If there are more needs in the future, there is no need to change the original
purchase, just add a new handler. And this is the concept of decoupling. Here we remove the code-level coupling and timing-level coupling.
In my previous article, we mentioned that whenever failures can happen, we have to expect them and handle them gracefully. This is called resilience engineering.
When we decouple the coupons and lottery through domain events, we will immediately face a problem. What if the event is lost? The payment is finish, but the coupon has not been issued, which is definitely a big problem for the customer.
In other words, how do we ensure that the emitted event will be executed. This is exactly why message queues were introduced into the system.
We discussed the message queue before, there are three different levels of guarantees in message delivery, which are:
- At most once
- At least once
- Exactly once
Most message queues have the at-least-once guarantee. That is to say, through the message queue we can make sure that all events can be executed at least once. This also ensures that messages are not lost.
Thus, to avoid event loss, we will change
emitter.emit to a queue submission with like RabbitMQ or Kafka. At this stage, we have introduced decoupling at the system level, ie, make event producers and consumers belong to different execution units.
The story isn’t over yet. We can already ensure that emitted events are executed. What if the event isn’t sent at all? Continue to take
purchase as an example, when
payByCreditCard has been successful, but it doesn’t send the event due to the system crashes for unexpected reasons. Then, even with a message queue, we still get the incorrect result.
In order to avoid this problem, we can leverage the event sourcing. In Distributed Transaction and CQRS, I have described the core concept of event sourcing.
Before the event is emitted, store the event into a storage first. After the handler finishes processing the event, then mark the event in the storage as “processed”.
There is one thing should be aware, the writing of events and the payment must be under the same transaction. In this way, as long as the payment is successful, the event will also be written successfully. Finally, we can periodically monitor for overdue events to know what went wrong.

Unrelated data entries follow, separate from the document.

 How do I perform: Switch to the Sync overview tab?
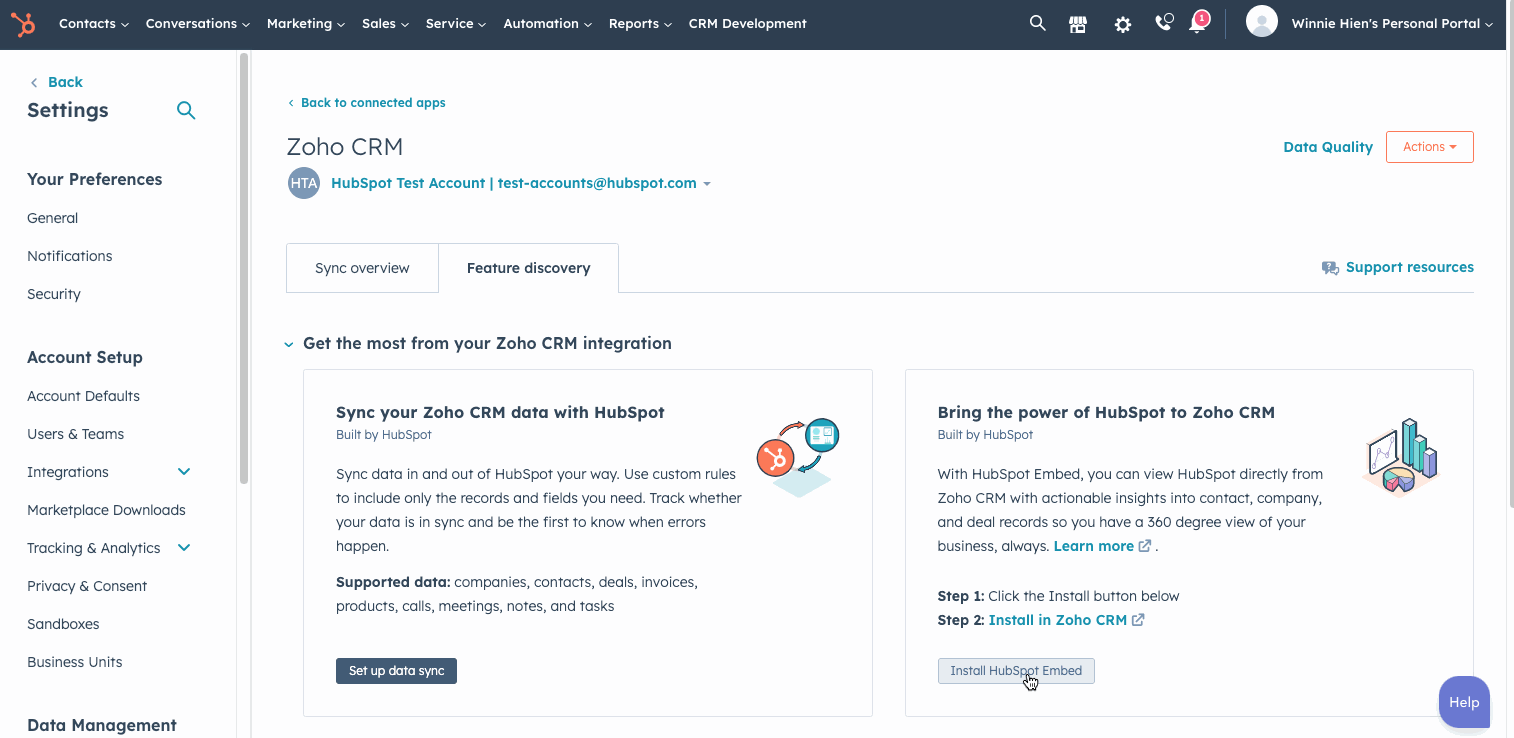pos(362,268)
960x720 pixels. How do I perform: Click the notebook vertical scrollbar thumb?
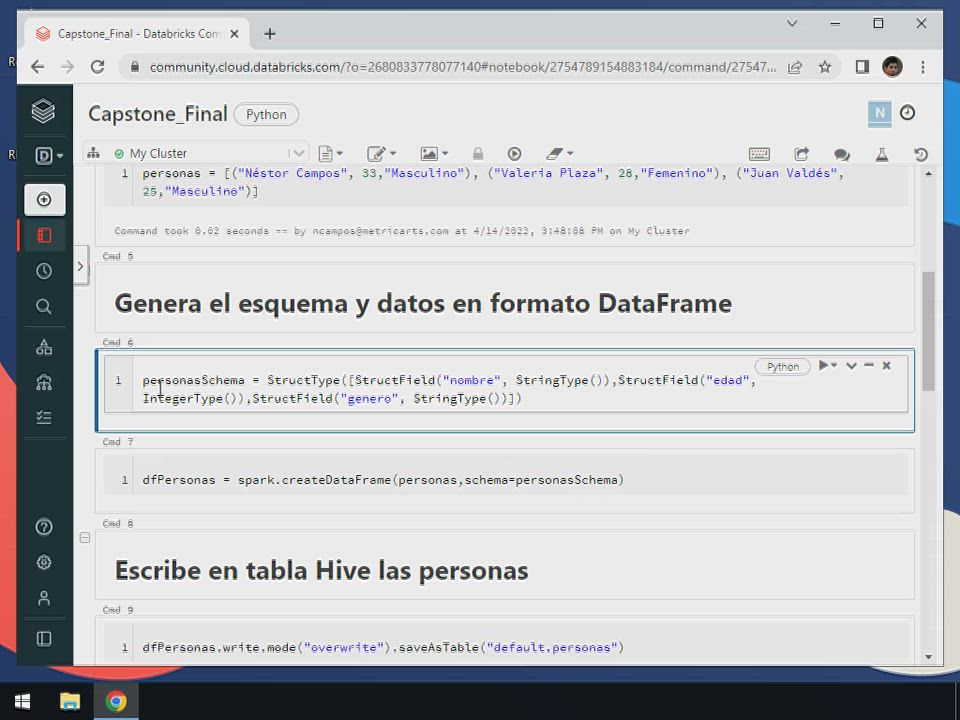point(928,330)
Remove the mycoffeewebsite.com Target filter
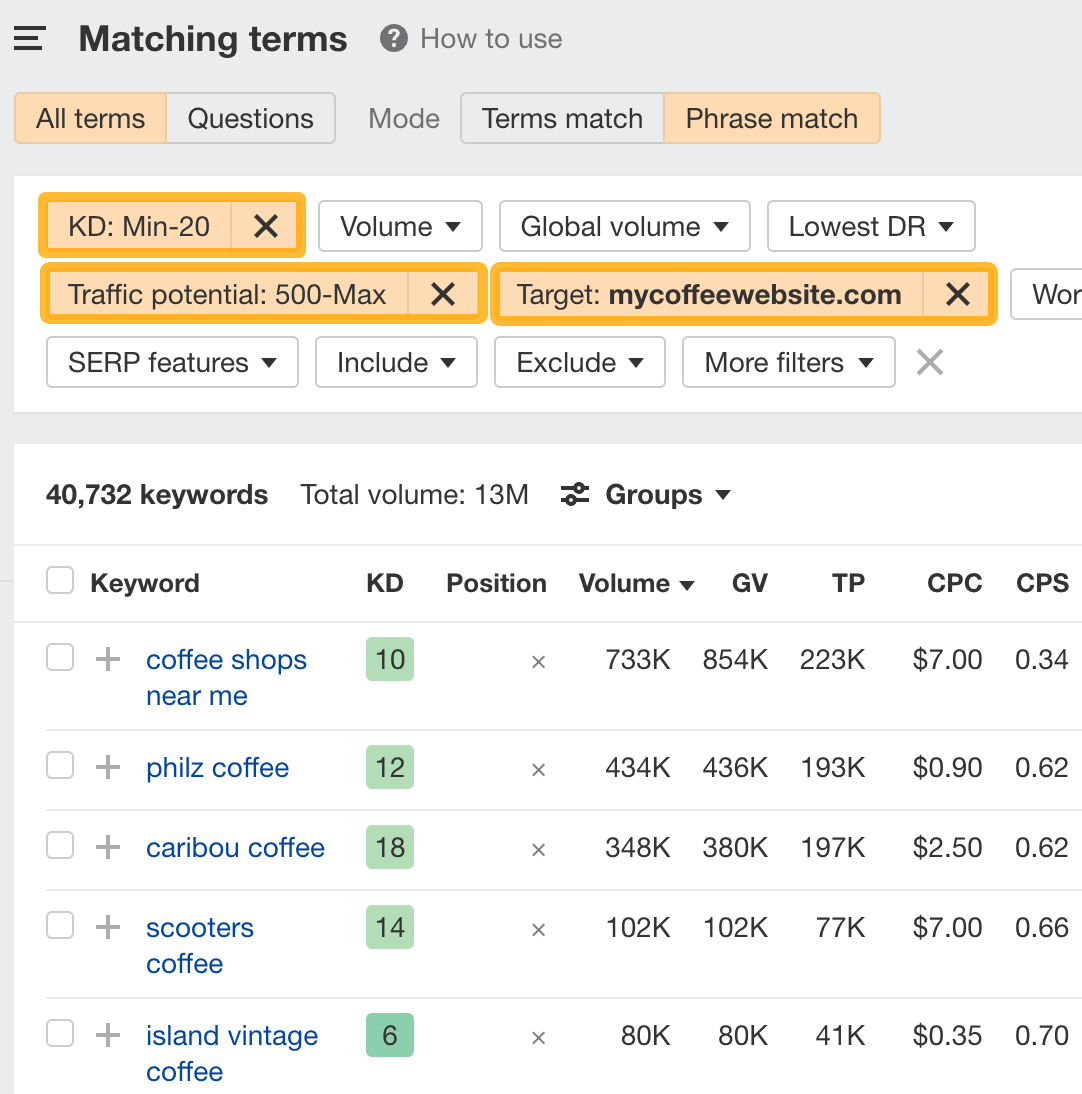Viewport: 1082px width, 1094px height. (x=957, y=294)
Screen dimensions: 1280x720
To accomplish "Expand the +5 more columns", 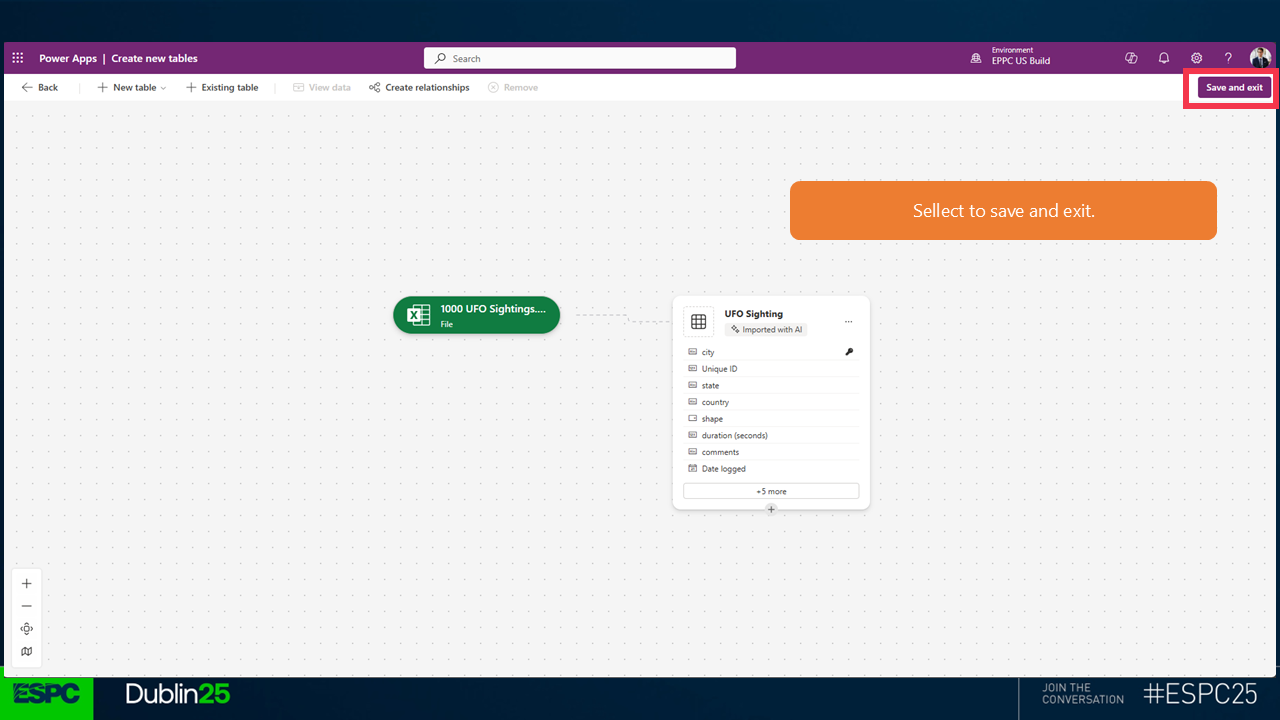I will (x=771, y=491).
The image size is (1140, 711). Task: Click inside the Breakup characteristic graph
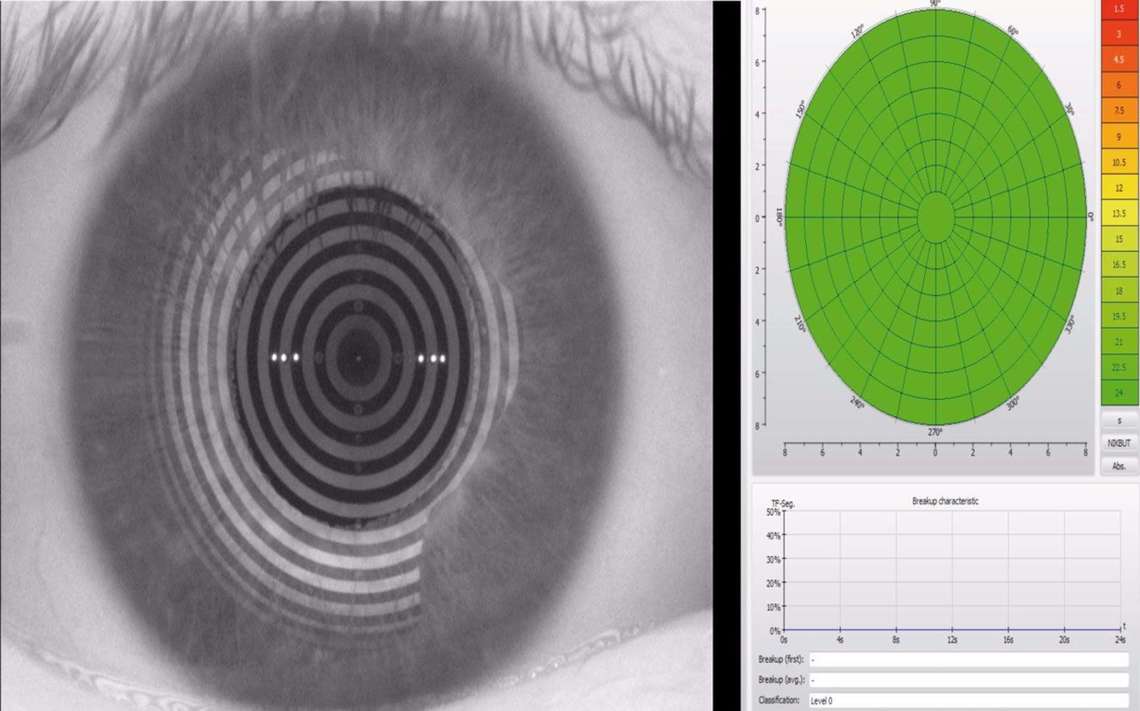click(952, 570)
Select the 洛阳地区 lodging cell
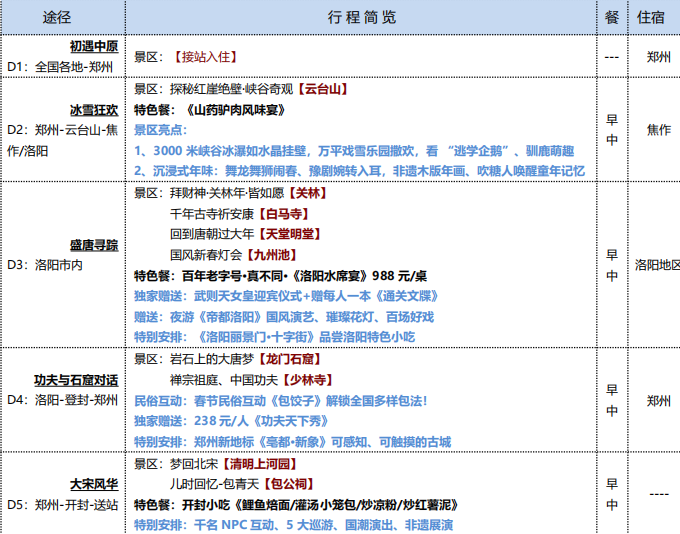The image size is (680, 534). pos(655,265)
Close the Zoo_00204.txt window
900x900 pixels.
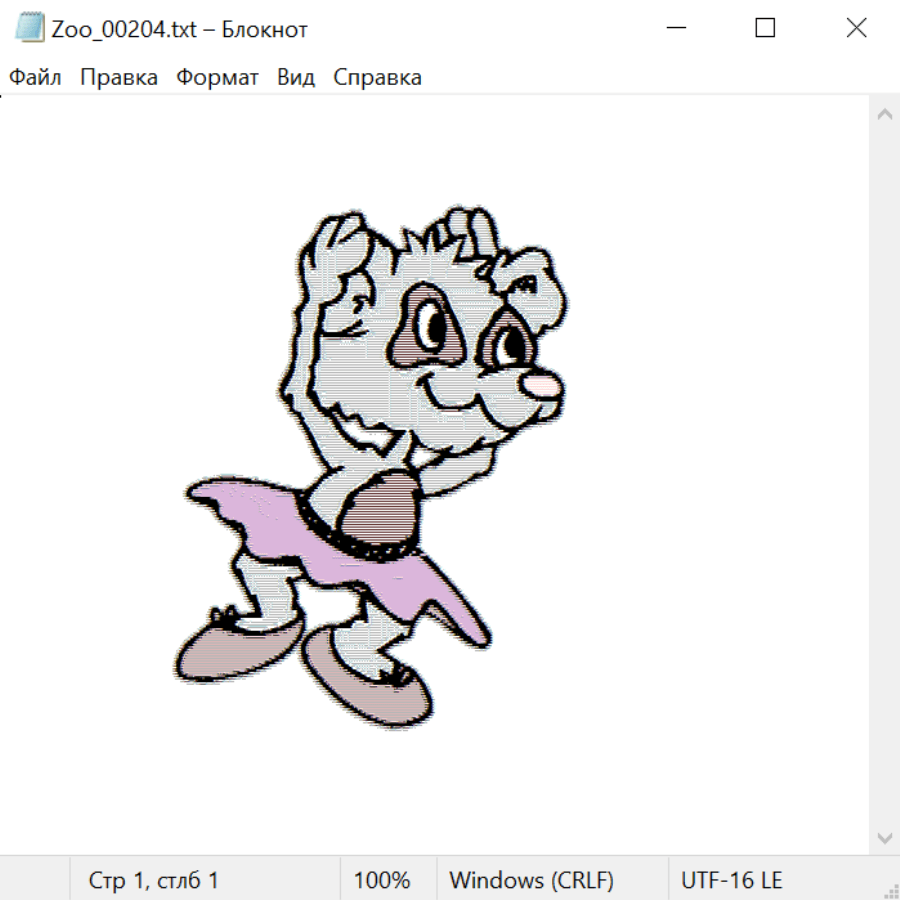(x=856, y=28)
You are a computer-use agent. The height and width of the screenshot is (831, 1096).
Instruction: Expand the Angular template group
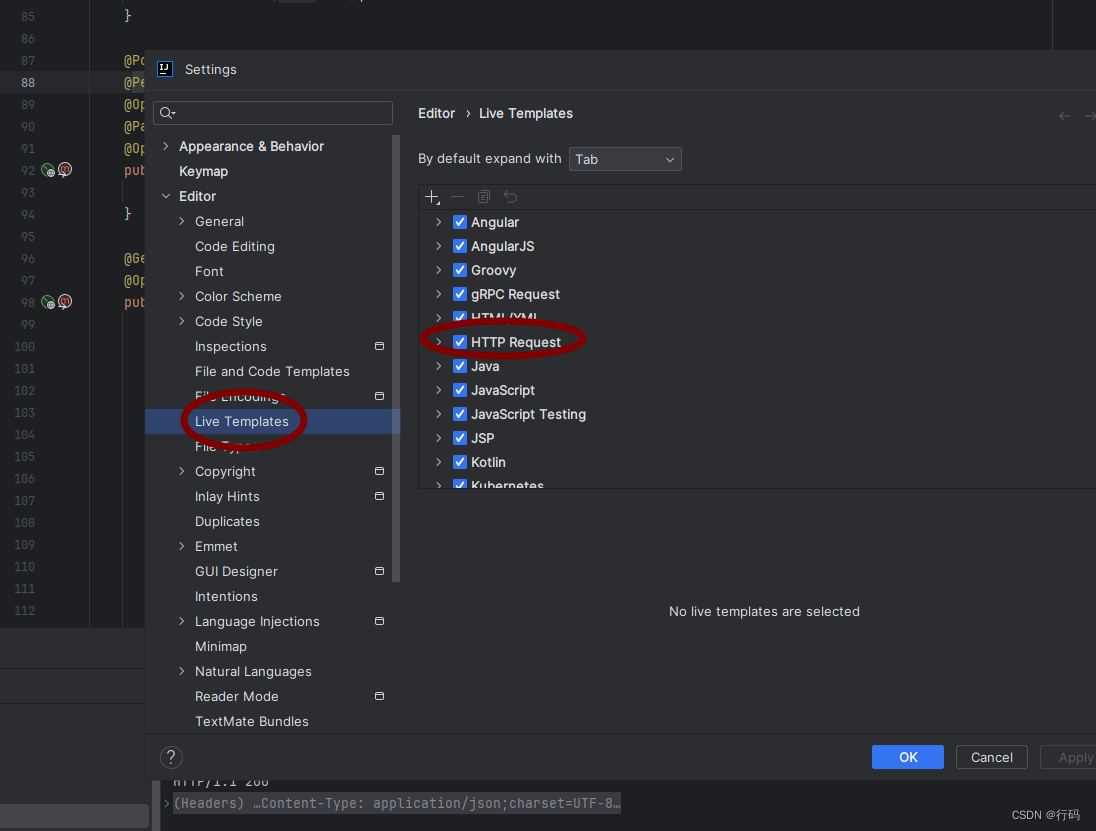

This time we are still going through a step-by-step evolution of the system as we did in Shift from Monolith to CQRS to let you know how to decouple when systems become large and complex. At the beginning, we first decoupled source code and execution timing through domain events; then we introduced message queues with message producers and consumers to achieve system-level decoupling.
As I said before, a system evolves to solve a problem, but it also creates new problems. We can only choose the most acceptable solution and seek compromises in complexity, performance, productivity and other factors.
Splitting a complete action into different execution units must encounter inconsistencies. In resolving inconsistencies, there are many considerations, such as:
- Regardless of whether the event will be lost or not, just use the simplest architecture,
EventEmitter. This approach is the simplest, and there may be no problem in 80% of the cases, but what should we do if there is a problem?
- Attempting to be as reliable as possible, so introduce message queues, which should be 99% sure that there will be no problems. But there is still 1%, is such a risk bearable?
- Implementing event sourcing comes at the cost of increased complexity and performance may be affected. Is this acceptable?
Just like I always say, there is no perfect solution to system design. Each organization has a different level of risk tolerance. In various indicators, we look for the most acceptable solution for ourselves and think about the risks and failures we face at any time. As a result, everyone should be able to build a resilient system.